Et l'œuvre de Dieu, c'est une œuvre de salut. Jésus mêlant sa salive à de la boue (j'imagine qu'aucun ophtalmo contemporain ne serait d'accord sur cette technique) applique ce remède sur les yeux de l'aveugle, et lui dit d'aller se laver dans la piscine de "Siloé" (c'est-à-dire : l'Envoyé). L'homme obtempère, et revient, guéri.
Mélange du terreau humain et de la salive divine : c'est Jésus, l'Envoyé de Dieu, qui a guéri l'aveugle pour en effet manifester "les œuvres de Dieu".
Et cela suscite une espèce de procès : a-t-il fait cela dans les règles (c'était un jour de sabbat)? Pour qui se prend-il? Pour qui le prend-on? On va jusqu'à convoquer les parents du pauvre aveugle guéri et on les terrorise quasiment…
Jésus, le juste Juge, va dire la vérité de ce procès spirituel : lui, l'Envoyé, est venu pour que ceux qui croyaient voir soient plongés dans les ténèbres et pour que voient ceux qui ne voyaient pas… Autre manière encore de parler des "œuvres de Dieu" ainsi manifestées.
Evangile baptismal bien sûr : l'aveugle s'est lavé dans l'eau de l'Envoyé, et le baptême, dans les premières générations chrétiennes, sera longtemps appelé "le sacrement de l'illumination". Evangile de scrutin pour les catéchumènes : veulent-ils, par le baptême, quitter leurs ténèbres et se tourner vers la vraie lumière, qui est le Christ?

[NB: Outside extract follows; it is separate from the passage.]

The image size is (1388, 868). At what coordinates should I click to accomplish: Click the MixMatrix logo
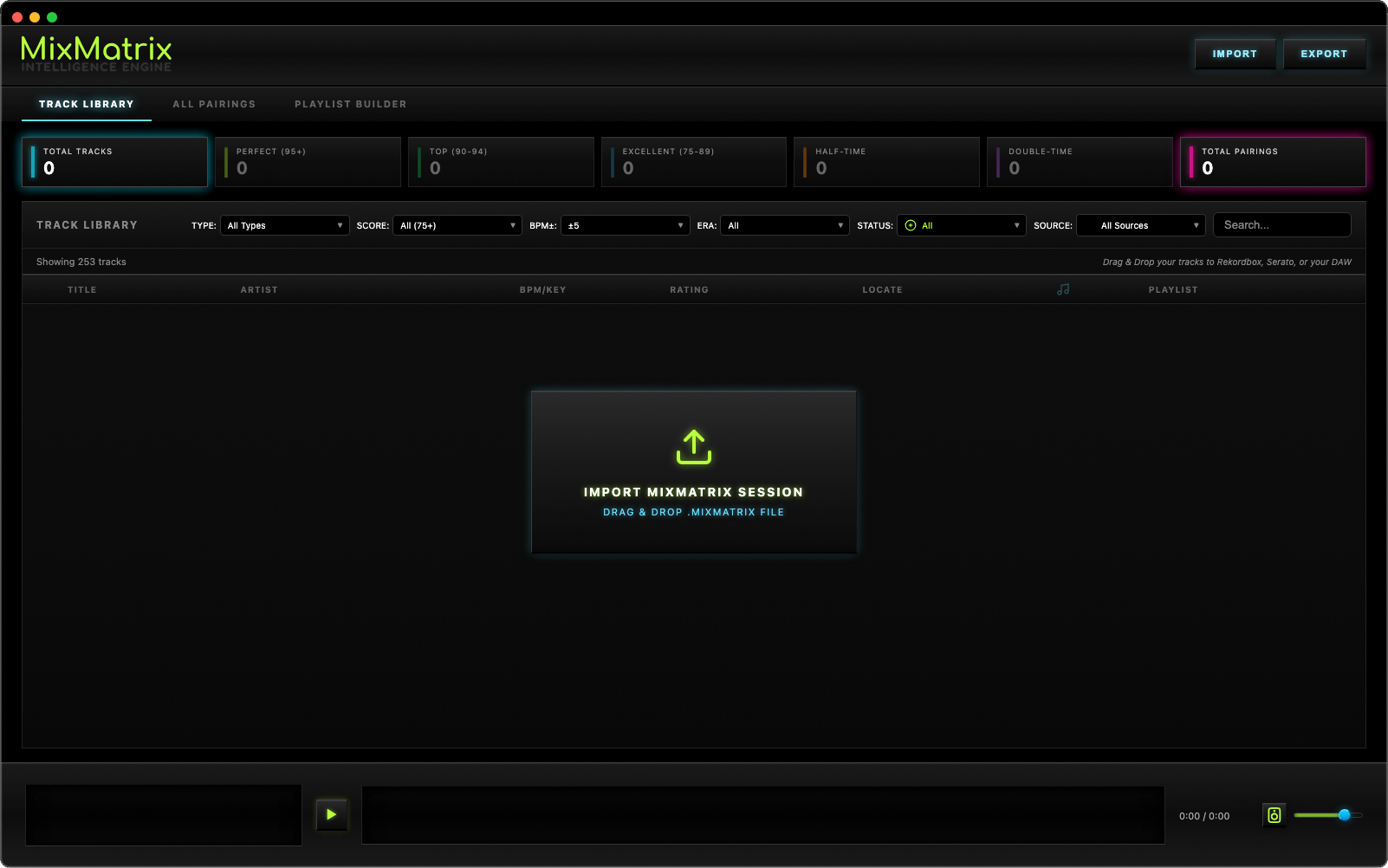pyautogui.click(x=96, y=49)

Le confinement nous pèse : il risquerait, si l'on n'y prend garde, de nous racrapoter, de nous replier sur nous-mêmes. Mais je l'ai dit déjà dans un post précédent : il peut aussi nous donner le temps de nous ouvrir à la lumière intérieure, et de nous retourner vers l'hôte qui nous attend en nous-mêmes pour nous guérir de nos aveuglements.